The herd is easily spooked. And way too trusting.
If nothing else, they should be suspicious of the way the administration keeps changing its story. When they first got caught doing this, they said, "No, no, it's only overseas calls to Middle Eastern countries that we're checking up on." Then when that didn't hold water, they said it was just international calls in general, and that nobody was checking up to see if you were calling your Aunt Martha in Hoboken. But, whoops, now it's revealled that, yeah, they
are checking up on domestic "Aunt Martha" calls. Millions of 'em. If there are terrorist sleepers left in this country, there damned sure ain't
millions of 'em. The sheer unfeasible
volume of the amount of calls being checked ought to put the quietus on arguments that this is necessary for our "security." Don't mistake a boot on your neck for a security blanket. I don't see any way a reasonable, not-frightened-out-of-his-sh*t adult -
especially one who espouses a smaller, less-intrusive government - is going to give the feds a pass for checking up on
that many calls. If we just shrug
that off, then, sorry, but the terrorists are wasting their time; who needs to bomb a populace who's willing to accept a Stalinesque government? It's starting to look like the strategy is, "The terrorists hate us for our freedoms... so, if we destroy those freedoms, then that'll end the beef!" Brilliant.
A historian who's made a big study of the NSA
had the following to say:
Quote
The fact that the federal government has my phone records scares the living daylights out of me. They won't learn much from them other than I like ordering pizza on Friday night and I don't call my mother as often as I should. But it should scare the living daylights out of everybody, even if you're willing to permit the government certain leeways to conduct the war on terrorism.

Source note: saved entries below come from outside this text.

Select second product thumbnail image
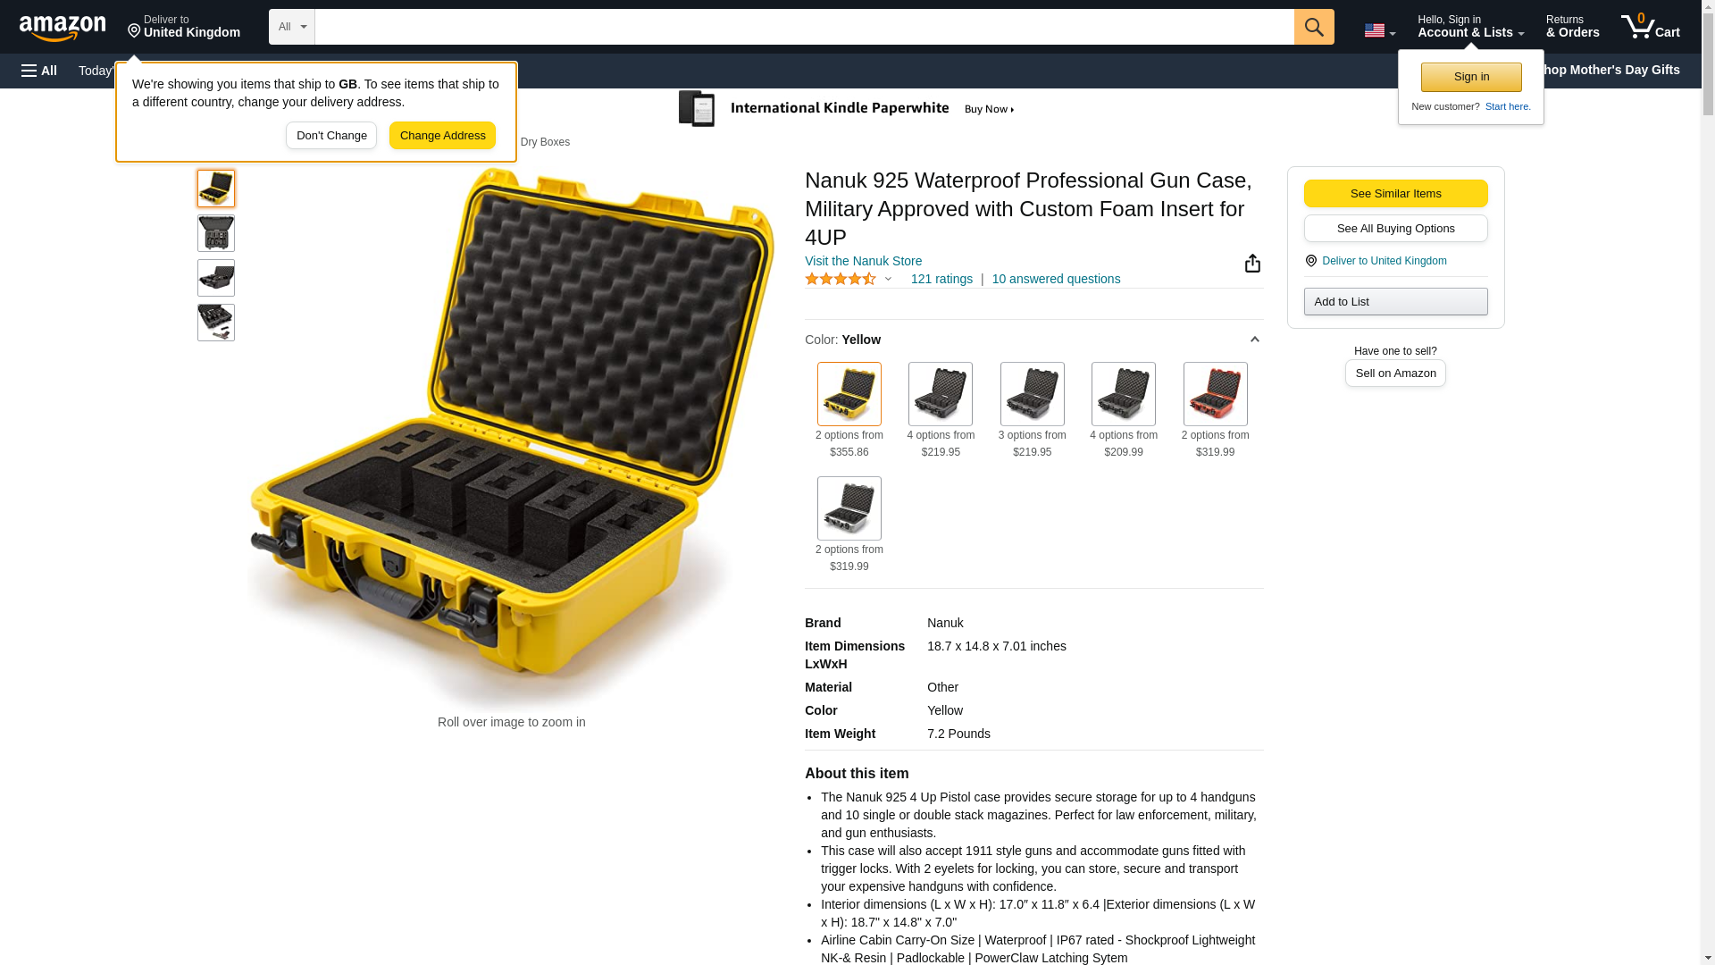 [216, 233]
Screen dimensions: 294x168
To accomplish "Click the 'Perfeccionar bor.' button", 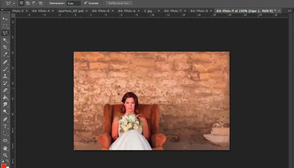I will (x=119, y=3).
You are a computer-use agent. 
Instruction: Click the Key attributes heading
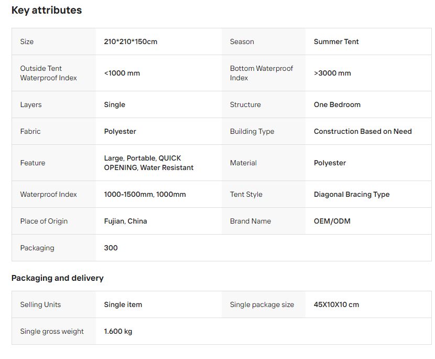click(47, 10)
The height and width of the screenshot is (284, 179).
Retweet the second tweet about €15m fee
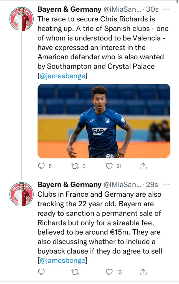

We should be terrified that Congress has not been doing its job and because all of the checks and balances put in place to prevent this have been deliberately obviated. In order to get this done, the NSA and White House went around all of the checks and balances. I'm convinced that 20 years from now we, as historians, will be looking back at this as one of the darkest eras in American history. And we're just beginning to sort of peel back the first layers of the onion. We're hoping against hope that it's not as bad as I suspect it will be, but reality sets in every time a new article is published and the first thing the Bush administration tries to do is quash the story. It's like the lawsuit brought by EFF [Electronic Frontier Foundation] against AT&T -- the government's first reaction was to try to quash the lawsuit. That ought to be a warning sign that they're on to something.
Me, I'm not willing to give up phone privacy, even I don't call terrorists, and I don't discuss any nation-threatening activity, and, frankly, don't use the phone much at all. But, I pay my phone bills, and if I didn't dial your ass up, then
whatever I'm talking about isn't any of your emeffin' beeswax. And it's pretty surprising to me that people are so willing to just shrug off their privacy being invaded. Would they carp if agents showed up to watch them take a shower? They'd probably obligingly explain that away, too.